A Polícia Civil de São Paulo investiga a morte de Miguel Abdalla Neto, tio de Suzane von Richthofen, encontrado sem vida em sua residência na zona sul da capital paulista na última sexta-feira (9). O caso foi registrado oficialmente como morte suspeita, e as causas ainda serão esclarecidas após a conclusão dos exames periciais.
VEJA MAIS:
De acordo com informações do boletim de ocorrência, a polícia foi acionada por moradores da região depois que Miguel não foi visto por cerca de dois dias. Imagens de câmeras de monitoramento mostram o momento em que ele chegou em casa na quarta-feira (7). Desde então, não compareceu ao trabalho nem atendeu à porta para a diarista no dia seguinte.
Quando os policiais entraram no imóvel, encontraram o corpo ao lado da cama, já em rigidez cadavérica. Não havia sinais de arrombamento ou indícios aparentes de violência.
A Polícia Militar informou que, de forma preliminar, a morte pode ter ocorrido em decorrência de mal súbito ou causa natural, hipótese que ainda depende da confirmação do exame necroscópico. A perícia foi acionada no local, e a morte foi constatada por volta das 16h40 de sexta-feira.
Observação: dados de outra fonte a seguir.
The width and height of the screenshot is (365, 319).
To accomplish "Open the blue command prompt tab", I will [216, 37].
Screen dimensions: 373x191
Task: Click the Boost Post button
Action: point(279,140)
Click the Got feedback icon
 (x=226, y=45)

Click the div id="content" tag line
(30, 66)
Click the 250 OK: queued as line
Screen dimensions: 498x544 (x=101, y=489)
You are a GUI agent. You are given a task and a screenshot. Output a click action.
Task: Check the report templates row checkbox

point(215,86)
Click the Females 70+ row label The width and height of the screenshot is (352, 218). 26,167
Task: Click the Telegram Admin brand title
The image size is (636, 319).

O registro foi feito no 27º Distrito Policial (Campo Belo), responsável por conduzir as investigações. A Secretaria da Segurança Pública de São Paulo (SSP-SP) confirmou que o caso segue em apuração.
Miguel Abdalla Neto era médico ginecologista e irmão de Marisa von Richthofen, mãe de Suzane e de Andreas von Richthofen. Após o assassinato de Marisa e do marido, Manfred Albert von Richthofen, em 2002, Miguel assumiu a guarda de Andreas, que ainda era menor de idade.
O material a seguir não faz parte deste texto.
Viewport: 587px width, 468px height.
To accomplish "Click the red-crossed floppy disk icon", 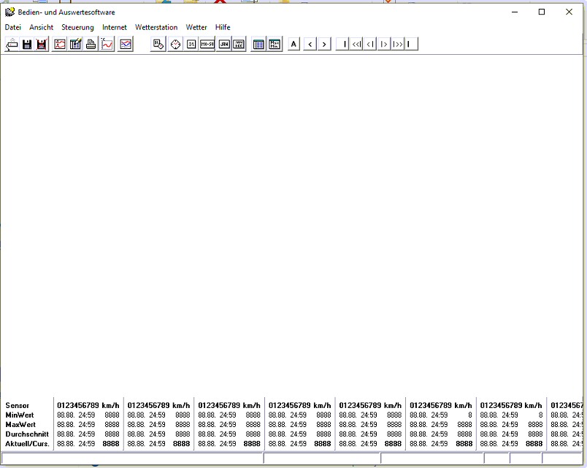I will pyautogui.click(x=42, y=45).
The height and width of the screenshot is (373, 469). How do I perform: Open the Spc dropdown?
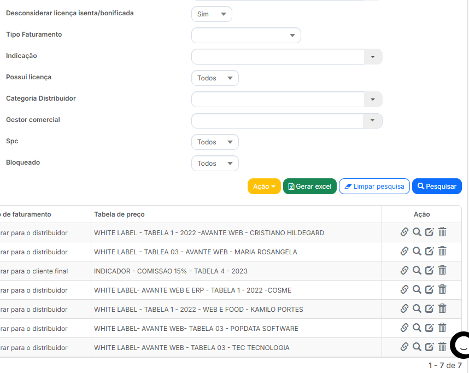[215, 142]
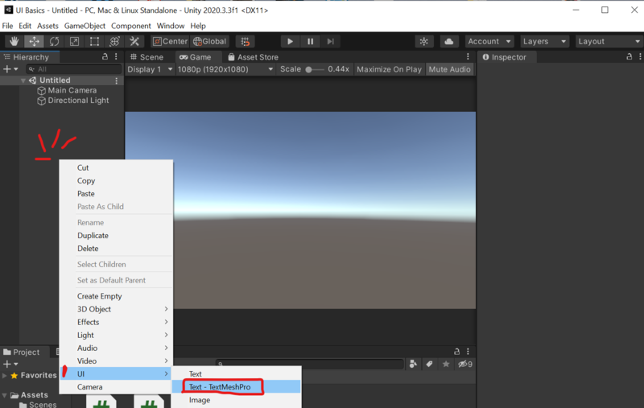This screenshot has height=408, width=644.
Task: Open the Display 1 dropdown
Action: click(150, 69)
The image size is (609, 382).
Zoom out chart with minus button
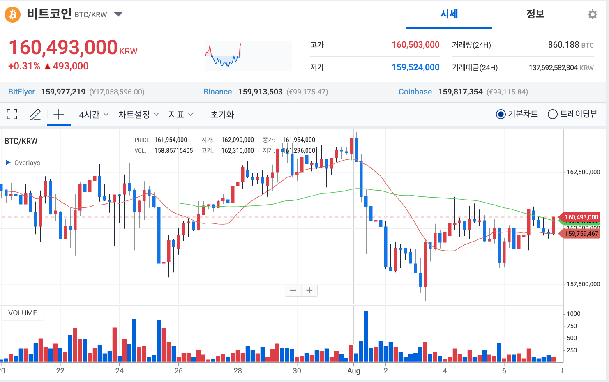[x=293, y=290]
O crime que chocou o país no início dos anos 2000 teve Suzane von Richthofen apontada como mandante da morte dos pais, executada pelos irmãos Daniel e Cristian Cravinhos. Os três foram condenados e atualmente cumprem pena em liberdade.
Após o duplo homicídio, Miguel Abdalla Neto e Suzane protagonizaram uma disputa judicial relacionada à herança da família, estimada em cerca de R$ 11 milhões. O médico chegou a tentar excluir a sobrinha da sucessão patrimonial. Com a condenação de Suzane, em 2006, Andreas foi nomeado inventariante dos bens.
A Polícia Civil aguarda o laudo do Instituto Médico-Legal (IML) para definir se a morte foi realmente natural ou se haverá necessidade de aprofundar outras linhas de investigação.